* _Work request_
Could you copy every record below exactly as it is written?

* _Material shown_
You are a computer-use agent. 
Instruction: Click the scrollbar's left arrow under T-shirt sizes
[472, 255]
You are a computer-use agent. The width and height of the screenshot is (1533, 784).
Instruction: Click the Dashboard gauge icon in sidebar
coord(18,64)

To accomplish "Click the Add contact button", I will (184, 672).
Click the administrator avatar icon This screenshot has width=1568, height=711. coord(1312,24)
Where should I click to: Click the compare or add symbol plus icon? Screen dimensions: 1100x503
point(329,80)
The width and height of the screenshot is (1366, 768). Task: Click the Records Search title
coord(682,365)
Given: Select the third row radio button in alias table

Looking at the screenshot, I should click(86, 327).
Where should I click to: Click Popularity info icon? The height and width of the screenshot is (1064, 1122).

* _Written response_
You are a computer-use agent. 
Instruction: Click the scrollbar's left arrow under T-shirt sizes
[472, 255]
You are a computer-use agent. The width and height of the screenshot is (1533, 784).
Instruction: Click the Dashboard gauge icon in sidebar
coord(18,64)

To accomplish "Click the Add contact button", I will (184, 672).
Click the administrator avatar icon This screenshot has width=1568, height=711. coord(1312,24)
Where should I click to: Click the compare or add symbol plus icon? Screen dimensions: 1100x503
point(329,80)
The width and height of the screenshot is (1366, 768). Task: Click the Records Search title
coord(682,365)
Given: Select the third row radio button in alias table

Looking at the screenshot, I should click(86, 327).
Where should I click to: Click Popularity info icon? The height and width of the screenshot is (1064, 1122).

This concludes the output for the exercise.